Commanders and leaders
- Idriss Deby Daoud Soumain †: Fizani Mahadjir Mahamat Nouri Abdelwahid About Makaye Acheikh Ibn-Oumar Timane Ermini

Strength
- 500-1000 men 70 vehicles 1 helicopter: 3,000 men 1,300 vehicles

Casualties and losses
- Heavy: Unknown

= Battle of Massaguet =

2008 battle in Chad

On February 1, 2008, forces from the Union of Forces for Democracy and Development (UFDD) led by Mahamat Nouri, the UFDD-Fundamental led by Abdelwahid About Makaye and Acheikh Ibn-Oumar and the Rally of Forces for Change (RFC) led by Timane Erdimi united under a military commanded by Fizani Mahadjir against the Chadian National Army. President Idriss Déby, who left with his men to fight the rebel coalition, narrowly escaped the battle.

== Background ==
The commander of the rebel group UFDD, Mahamat Nouri, broke peace accords that were signed in Sirte, Libya in October 2007 with his offensive a month later that ended in a heavy UFDD defeat.
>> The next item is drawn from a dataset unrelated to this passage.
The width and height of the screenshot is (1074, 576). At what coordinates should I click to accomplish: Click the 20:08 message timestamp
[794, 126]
Nouri retreated back towards the Sudanese border and launched a second incursion into Chad with his forces in January 2008, this time joined by the UFDD-Fundamental led by Abdelwahid About Makaye and Acheikh Ibn-Oumar and the RFC led by Timane Erdimi. Three columns, composed of several hundred all-terrain vehicles, made up the forces and headed towards N'Djamena.

== Battle ==
On February 1, the French air force, which was intervening on behalf of the Chadian government in reconnaissance missions, spotted a column of rebels between Ati and N'Djamena. Deby went out to confront the rebels, sparking a first battle at Massakory. Fighting at Massakory was very fierce, and Chadian forces were eventually routed. A government helicopter piloted by Belarusian and Ukrainian mercenaries drew the rebels' attention and allowed Deby to evade capture.
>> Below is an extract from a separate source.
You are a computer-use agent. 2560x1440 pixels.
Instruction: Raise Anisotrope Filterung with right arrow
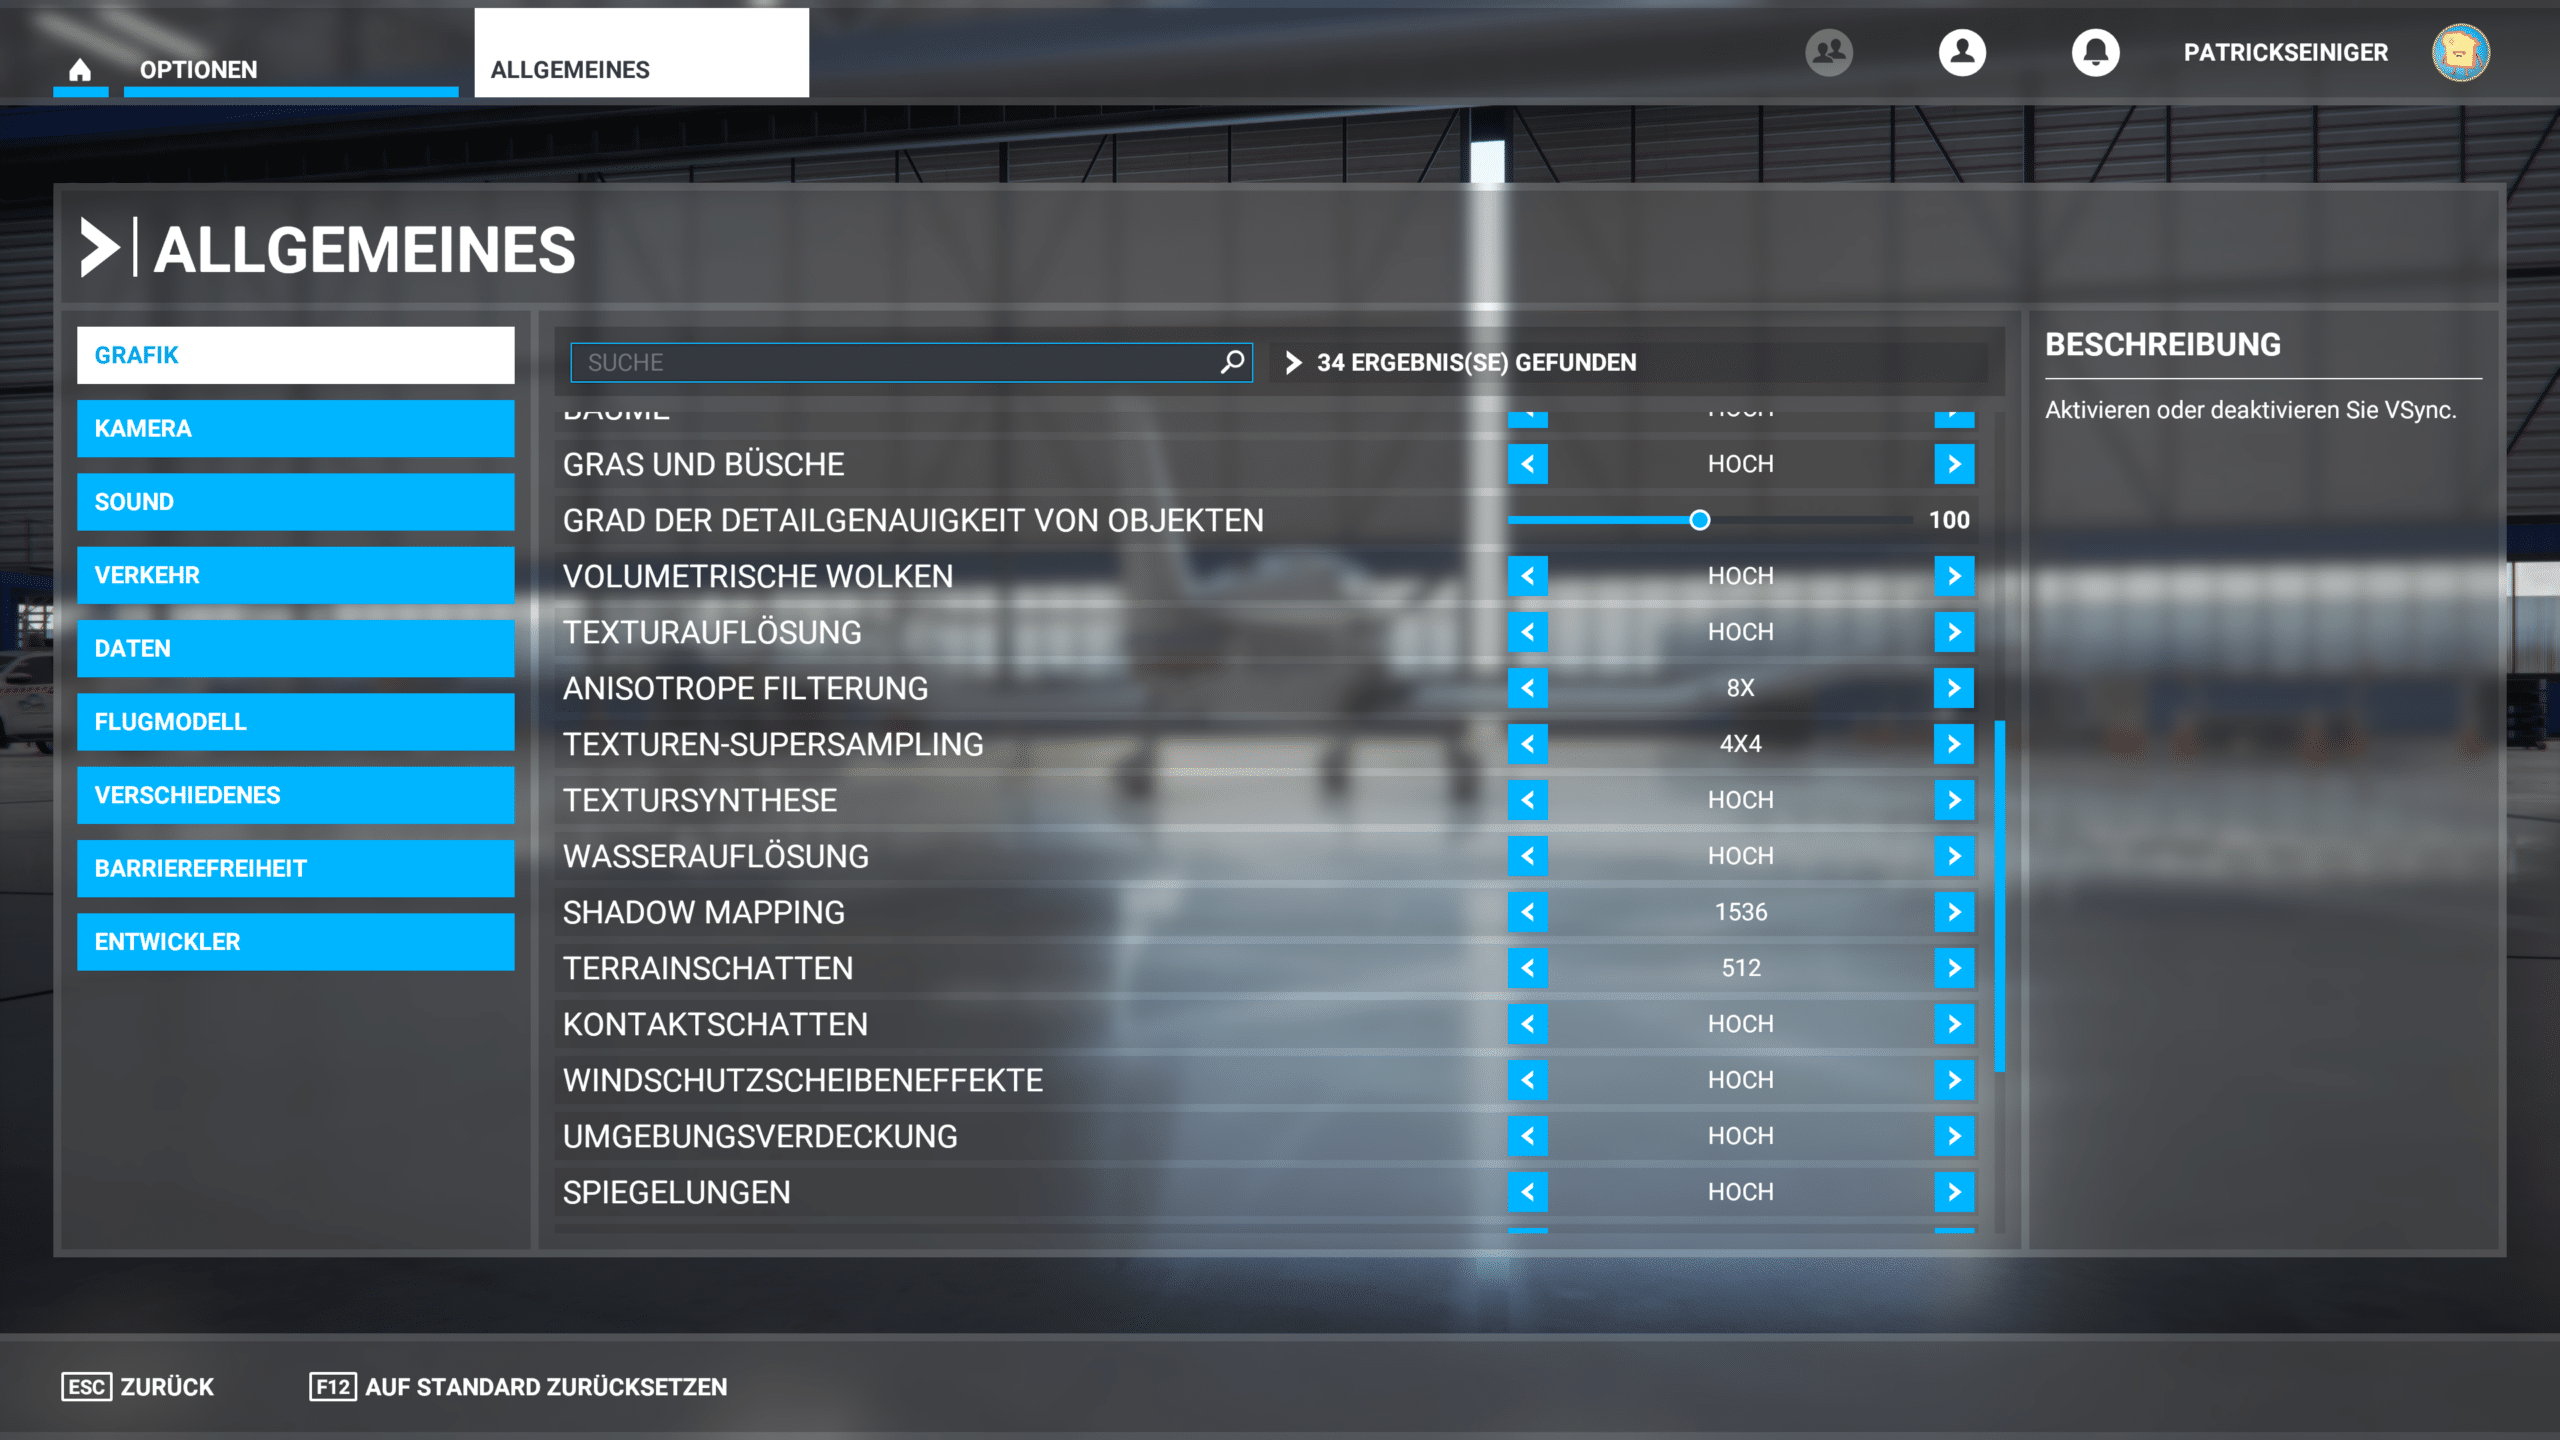[1954, 688]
Chadian forces retreated but were intercepted again near Massaguet by other rebel units. Deby once again evaded capture, but the army chief of staff Daoud Soumain was killed in his vehicle during the battle. The battle at Massaguet was extremely deadly for Chadian troops.

An article in La Croix stated on February 8 that French troops participated in the battle, on orders from Nicolas Sarkozy. French troops later defended the airport during the Battle of N'Djamena, which occurred one day later.